Description of the task ::
Copy out the records that appear below, exactly as each one reads.

Saved entries ::

= Beginning of Section =

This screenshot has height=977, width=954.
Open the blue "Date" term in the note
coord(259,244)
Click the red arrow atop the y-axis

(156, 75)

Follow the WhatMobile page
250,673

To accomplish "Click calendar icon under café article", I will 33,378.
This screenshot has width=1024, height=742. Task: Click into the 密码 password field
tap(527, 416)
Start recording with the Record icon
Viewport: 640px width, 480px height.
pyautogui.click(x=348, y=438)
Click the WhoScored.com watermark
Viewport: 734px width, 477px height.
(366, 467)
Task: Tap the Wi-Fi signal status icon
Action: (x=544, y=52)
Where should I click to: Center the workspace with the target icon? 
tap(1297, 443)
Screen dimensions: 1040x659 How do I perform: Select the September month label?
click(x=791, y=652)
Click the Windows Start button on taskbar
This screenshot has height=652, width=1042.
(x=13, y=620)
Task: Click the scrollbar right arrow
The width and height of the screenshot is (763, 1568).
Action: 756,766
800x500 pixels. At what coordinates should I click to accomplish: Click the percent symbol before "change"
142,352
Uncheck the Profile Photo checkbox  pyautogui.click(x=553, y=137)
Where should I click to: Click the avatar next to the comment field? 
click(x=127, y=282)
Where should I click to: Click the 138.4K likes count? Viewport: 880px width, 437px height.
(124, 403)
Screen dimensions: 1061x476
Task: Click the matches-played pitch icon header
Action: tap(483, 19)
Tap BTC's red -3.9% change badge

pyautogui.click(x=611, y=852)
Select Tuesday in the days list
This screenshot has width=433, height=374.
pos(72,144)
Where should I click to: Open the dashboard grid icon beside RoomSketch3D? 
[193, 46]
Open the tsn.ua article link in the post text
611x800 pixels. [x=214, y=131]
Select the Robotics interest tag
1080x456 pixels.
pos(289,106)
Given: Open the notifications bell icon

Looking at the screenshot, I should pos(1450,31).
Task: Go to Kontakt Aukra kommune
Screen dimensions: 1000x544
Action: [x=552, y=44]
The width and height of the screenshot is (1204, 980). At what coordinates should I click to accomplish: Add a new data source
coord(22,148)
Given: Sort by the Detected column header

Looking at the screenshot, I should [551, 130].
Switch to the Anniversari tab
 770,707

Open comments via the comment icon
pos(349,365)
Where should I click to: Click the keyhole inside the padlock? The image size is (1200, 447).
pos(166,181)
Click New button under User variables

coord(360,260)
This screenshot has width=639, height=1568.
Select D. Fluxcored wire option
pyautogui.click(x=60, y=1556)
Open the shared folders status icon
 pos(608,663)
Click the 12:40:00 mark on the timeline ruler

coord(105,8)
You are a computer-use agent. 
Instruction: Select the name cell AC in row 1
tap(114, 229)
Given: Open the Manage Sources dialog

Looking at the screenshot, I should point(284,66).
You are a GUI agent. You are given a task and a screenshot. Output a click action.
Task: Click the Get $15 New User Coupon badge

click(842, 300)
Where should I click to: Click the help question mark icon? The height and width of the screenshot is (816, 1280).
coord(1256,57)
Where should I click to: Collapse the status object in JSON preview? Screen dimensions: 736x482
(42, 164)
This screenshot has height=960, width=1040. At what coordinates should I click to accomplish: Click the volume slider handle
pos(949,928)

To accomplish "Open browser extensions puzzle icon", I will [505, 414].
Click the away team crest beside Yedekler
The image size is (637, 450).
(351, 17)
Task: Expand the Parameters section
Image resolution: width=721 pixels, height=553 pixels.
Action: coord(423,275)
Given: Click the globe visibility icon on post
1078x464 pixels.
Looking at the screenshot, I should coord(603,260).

= End of Section =

Result below ::
This screenshot has height=977, width=954.
Open the blue "Date" term in the note
coord(259,244)
Click the red arrow atop the y-axis

(156, 75)

Follow the WhatMobile page
250,673

To accomplish "Click calendar icon under café article", I will 33,378.
This screenshot has width=1024, height=742. Task: Click into the 密码 password field
tap(527, 416)
Start recording with the Record icon
Viewport: 640px width, 480px height.
pyautogui.click(x=348, y=438)
Click the WhoScored.com watermark
Viewport: 734px width, 477px height.
(366, 467)
Task: Tap the Wi-Fi signal status icon
Action: (x=544, y=52)
Where should I click to: Center the workspace with the target icon? 
tap(1297, 443)
Screen dimensions: 1040x659 How do I perform: Select the September month label?
click(x=791, y=652)
Click the Windows Start button on taskbar
This screenshot has height=652, width=1042.
(x=13, y=620)
Task: Click the scrollbar right arrow
The width and height of the screenshot is (763, 1568).
Action: 756,766
800x500 pixels. At what coordinates should I click to accomplish: Click the percent symbol before "change"
142,352
Uncheck the Profile Photo checkbox  pyautogui.click(x=553, y=137)
Where should I click to: Click the avatar next to the comment field? 
click(x=127, y=282)
Where should I click to: Click the 138.4K likes count? Viewport: 880px width, 437px height.
(124, 403)
Screen dimensions: 1061x476
Task: Click the matches-played pitch icon header
Action: tap(483, 19)
Tap BTC's red -3.9% change badge

pyautogui.click(x=611, y=852)
Select Tuesday in the days list
This screenshot has width=433, height=374.
pos(72,144)
Where should I click to: Open the dashboard grid icon beside RoomSketch3D? 
[193, 46]
Open the tsn.ua article link in the post text
611x800 pixels. [x=214, y=131]
Select the Robotics interest tag
1080x456 pixels.
pos(289,106)
Given: Open the notifications bell icon

Looking at the screenshot, I should pos(1450,31).
Task: Go to Kontakt Aukra kommune
Screen dimensions: 1000x544
Action: [x=552, y=44]
The width and height of the screenshot is (1204, 980). At what coordinates should I click to accomplish: Add a new data source
coord(22,148)
Given: Sort by the Detected column header

Looking at the screenshot, I should [551, 130].
Switch to the Anniversari tab
 770,707

Open comments via the comment icon
pos(349,365)
Where should I click to: Click the keyhole inside the padlock? The image size is (1200, 447).
pos(166,181)
Click New button under User variables

coord(360,260)
This screenshot has width=639, height=1568.
Select D. Fluxcored wire option
pyautogui.click(x=60, y=1556)
Open the shared folders status icon
 pos(608,663)
Click the 12:40:00 mark on the timeline ruler

coord(105,8)
You are a computer-use agent. 
Instruction: Select the name cell AC in row 1
tap(114, 229)
Given: Open the Manage Sources dialog

Looking at the screenshot, I should point(284,66).
You are a GUI agent. You are given a task and a screenshot. Output a click action.
Task: Click the Get $15 New User Coupon badge

click(842, 300)
Where should I click to: Click the help question mark icon? The height and width of the screenshot is (816, 1280).
coord(1256,57)
Where should I click to: Collapse the status object in JSON preview? Screen dimensions: 736x482
(42, 164)
This screenshot has height=960, width=1040. At what coordinates should I click to accomplish: Click the volume slider handle
pos(949,928)

To accomplish "Open browser extensions puzzle icon", I will [505, 414].
Click the away team crest beside Yedekler
The image size is (637, 450).
(351, 17)
Task: Expand the Parameters section
Image resolution: width=721 pixels, height=553 pixels.
Action: coord(423,275)
Given: Click the globe visibility icon on post
1078x464 pixels.
Looking at the screenshot, I should coord(603,260).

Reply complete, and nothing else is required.